Les Variations silencieuses

Cocasse réunion de famille pour « dégommer les idées reçues et dégenrer les préjugés ».

Pour les douze ans de Gaëlle, ses parents ont convié la famille à venir célébrer l’évènement. Sont réunis un oncle cultivé et porté sur la bouteille, une sœur pansexuelle, un frère réac’ et macho et une autre « sister » grenouille de bénitier. Mais cette cocasse réunion de famille ne va pas se dérouler comme prévu, les intentions du couple qui reçoit se révélant bien différentes qu’imaginées par les invités dans ce huis clos familial décapant.

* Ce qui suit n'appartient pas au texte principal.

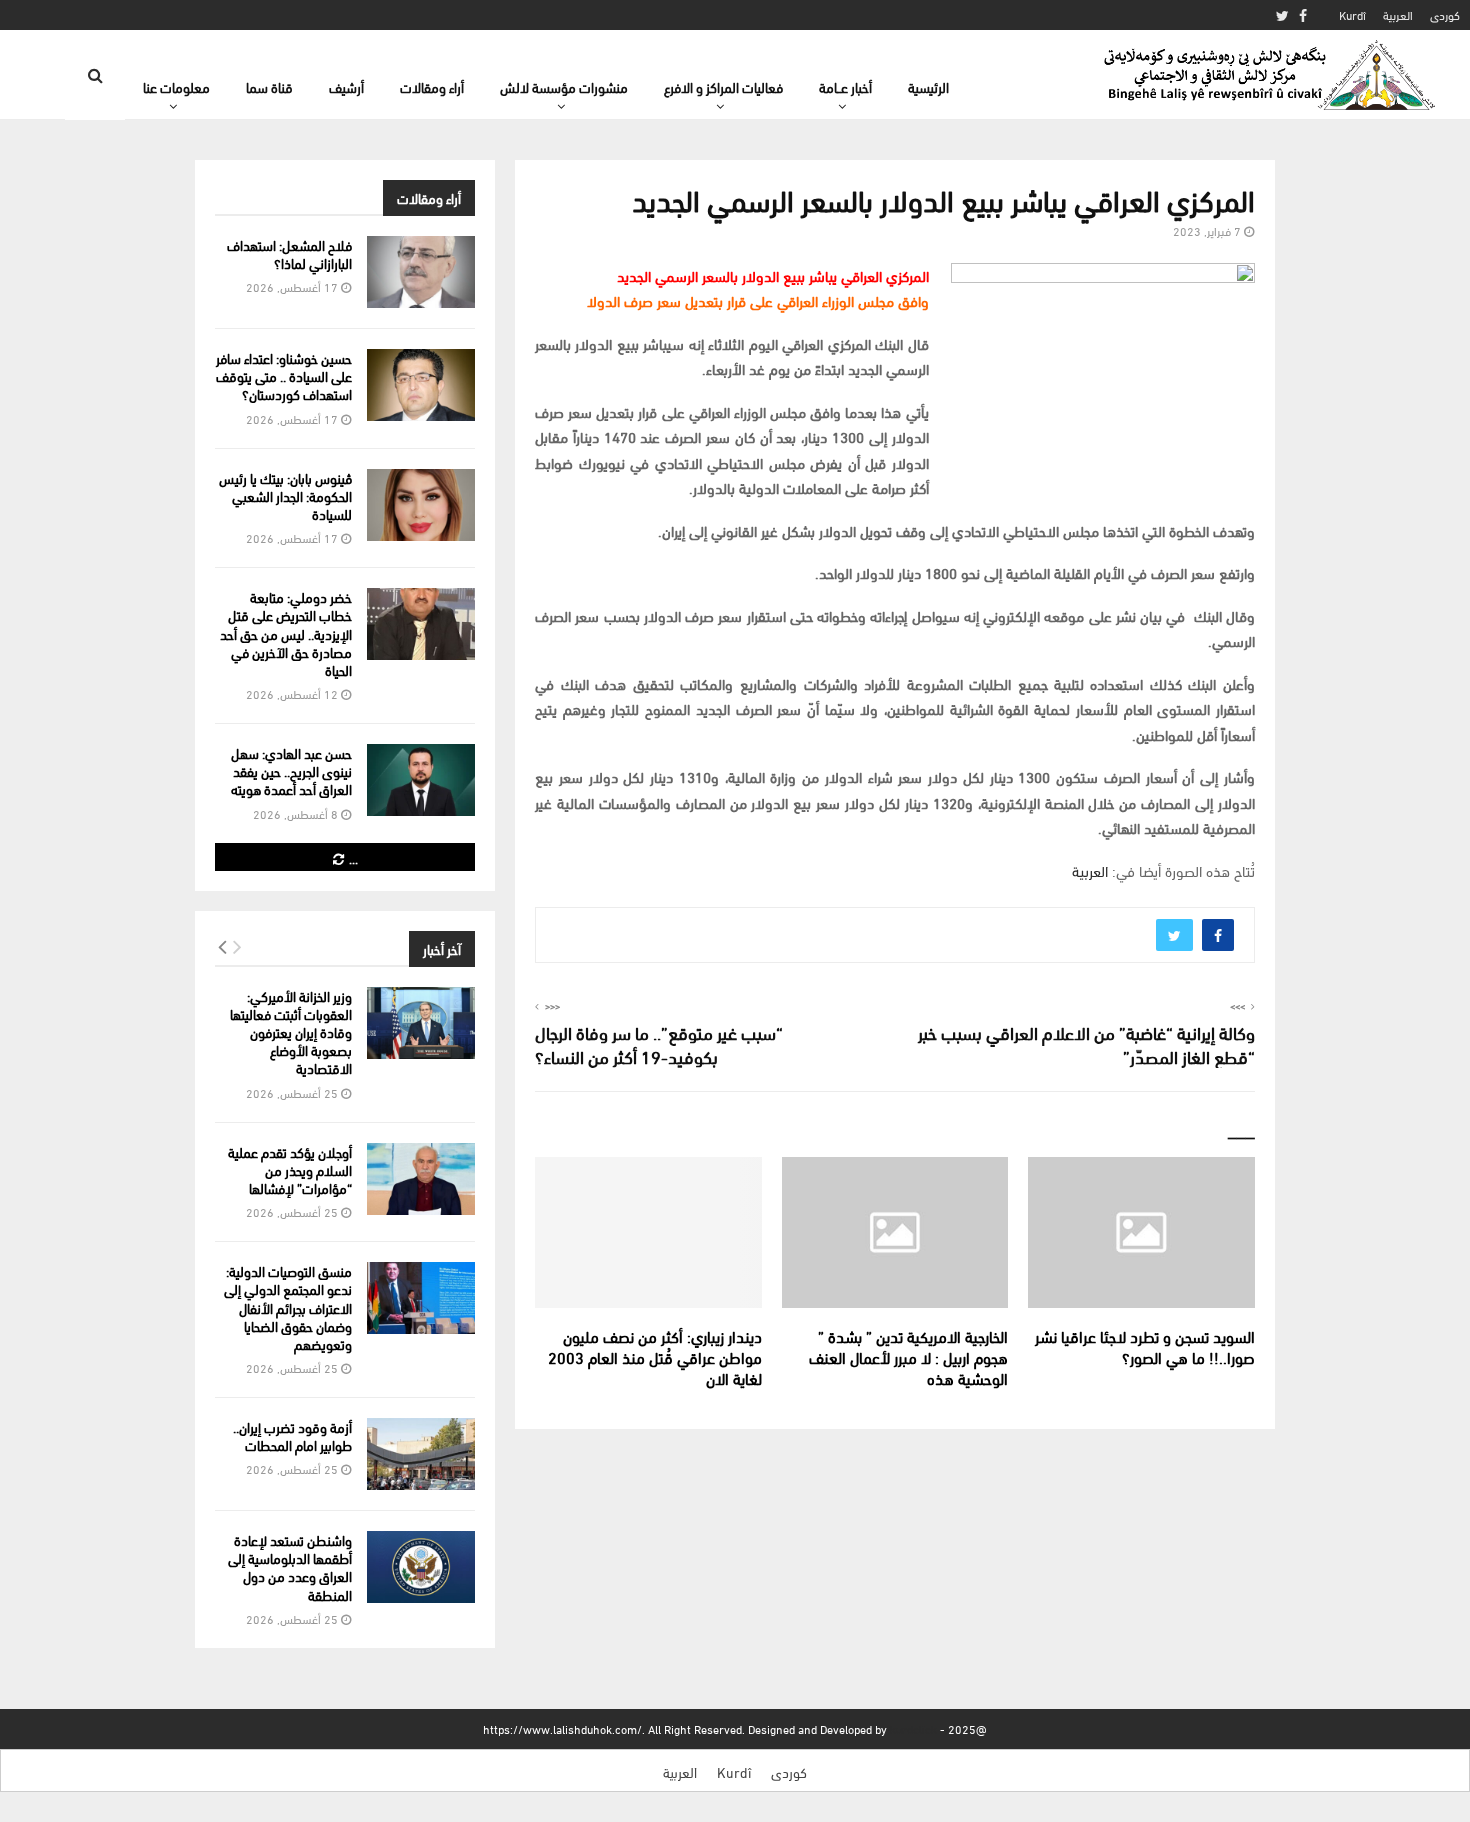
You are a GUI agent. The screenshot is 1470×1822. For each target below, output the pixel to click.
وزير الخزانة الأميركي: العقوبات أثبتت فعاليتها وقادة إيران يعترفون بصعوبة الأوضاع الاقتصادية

Dans ce seul en scène de la Compagnie Ah mon Amour ! cette famille à la fois banale mais aussi très drôle va permettre aux spectateurs de découvrir celles et ceux cachés derrière les apparences de la normalité et d’entendre leur voix trop longtemps inaudible.

Spectacle kaléidoscopique sur l’intersexuation et l’autodétermination, « Les Variations silencieuses » se révèle être « soyeux et incisif, tendre et musclé, couillu et ovarien »d’après la description trouvée sur le site de Passage 9.

Cette pièce sera jouée au Centre culturel de Waremme le 18 février à 20 heures 30.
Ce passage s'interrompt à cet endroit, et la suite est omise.